The company has also increased the number of search engines on which its ads are placed, from 30 or 40 pay-per-click engines a few years ago to 164 this year. That alone will help contribute to an expected 50% increase in its SEM budget this year. Omaha Steaks will also bring in search optimizer iCrossing to make sure their Web pages get crawled in the most effective way.

The company has also gotten good results from extensive partnerships with online marketers such as MSN Shopping, Yahoo Shopping, Amazon and AOL. In fact, they were the seventh merchant to sign a shopping deal with America Online back in 1995. “Back in those days, we actually sold more through AOL than we did through our own Web site,” says Paschal. Omaha also has relationships with comparison shopping engines Shopping.com, PriceGrabber and Froogle, to which they feed product information directly.
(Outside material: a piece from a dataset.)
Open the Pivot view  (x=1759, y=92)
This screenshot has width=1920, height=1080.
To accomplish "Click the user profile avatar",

Paschal, formerly marketing director for Omaha Steaks’ mail-order business, says the company’s direct marketing roots have given them an edge in developing the online marketing channel. “When we evolved into online sales, we took the fundamentals that we had learned in the mail-order business and transferred them to the Internet,” he says. “I think all direct marketers who were used to analyzing, testing and tracking offers long before the Internet have had a much easier time and a much smaller learning curve in getting onto the Web than folks who were coming from retail or other categories.”
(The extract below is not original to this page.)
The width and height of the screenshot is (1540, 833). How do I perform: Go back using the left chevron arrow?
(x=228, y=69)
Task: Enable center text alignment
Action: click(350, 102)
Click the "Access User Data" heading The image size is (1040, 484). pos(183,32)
At the moment, online is still a secondary channel through which the company sells its 300 to 350 products ranging from beef and seafood to sauces, cookbooks and pet treats. Direct mail still produces most of the revenue; Omaha Steaks also has 69 retail stores in 15 states, and is looking to increase that number.

Like many online sellers, Omaha Steaks separated its Internet marketing group from the marketing team serving the rest of the company. But it was a brief split, and the online and offline marketing efforts have been run out of a unified department for the last two and a half years. The company’s best customers typically order from more than one channel, says Paschal, and so it’s important that marketers integrate all the company’s channels smoothly. “We found that the sum is greater than the individual parts,” he says. “Online marketing and SEM can have important synergies with our catalog and retail campaigns.”
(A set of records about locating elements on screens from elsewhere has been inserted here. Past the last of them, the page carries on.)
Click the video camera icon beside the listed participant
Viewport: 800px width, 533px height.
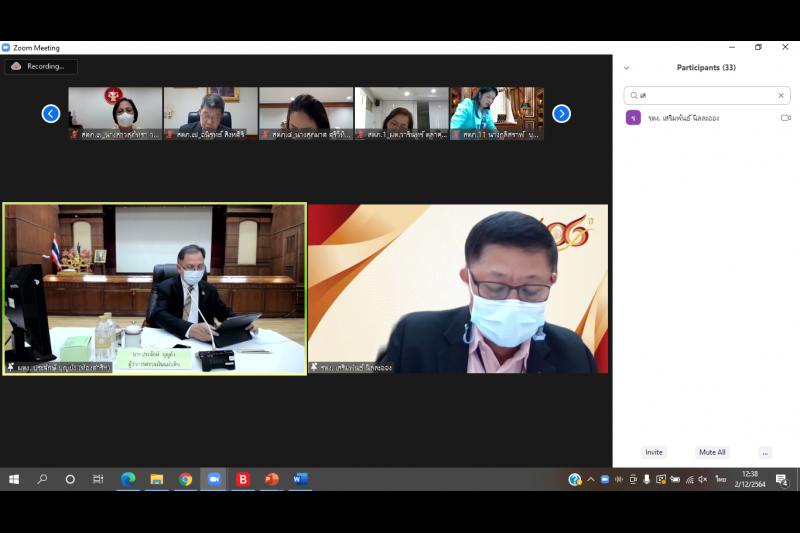click(x=786, y=118)
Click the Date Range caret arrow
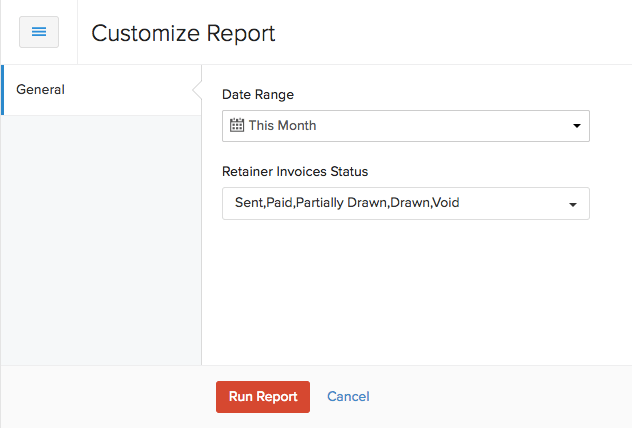The height and width of the screenshot is (428, 632). (576, 127)
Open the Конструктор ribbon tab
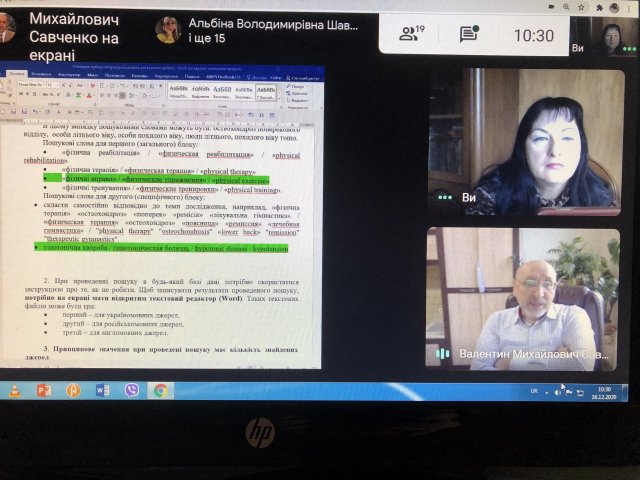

Affiliate marketing is another way Omaha Steaks has chosen to leverage its Web presence, and this too has an impact on search—mostly in terms of policing their efforts. “We have a handful of affiliates who are very effective at search engine marketing,” Robinson says. “But we limit the keywords they bid on and work with them to make sure that their offers complement rather than conflict with the ones from Omaha Steaks.” Affiliates are also not permitted to bid on the company’s trademark terms.

Robinson also says that the company’s affiliate marketing campaigns should not be too badly hit by recent policy changes in how Google’s AdWords program treats affiliates’ ads. Those changes, announced in January, are intended to ensure that users don’t see a column of duplicate ads from affiliates all pointing toward a merchant’s primary Web site. Some affiliates have objected because sending click-throughs to the merchant site is the surest way to win conversions. The change has made the affiliate marketing environment a bit more complex. Paschal and Robinson say the company is now meeting with its affiliates to discuss strategies but doesn’t expect any long-term impact on online marketing.

“It will be a bump in the road,” Paschal says. “But not a roadblock.”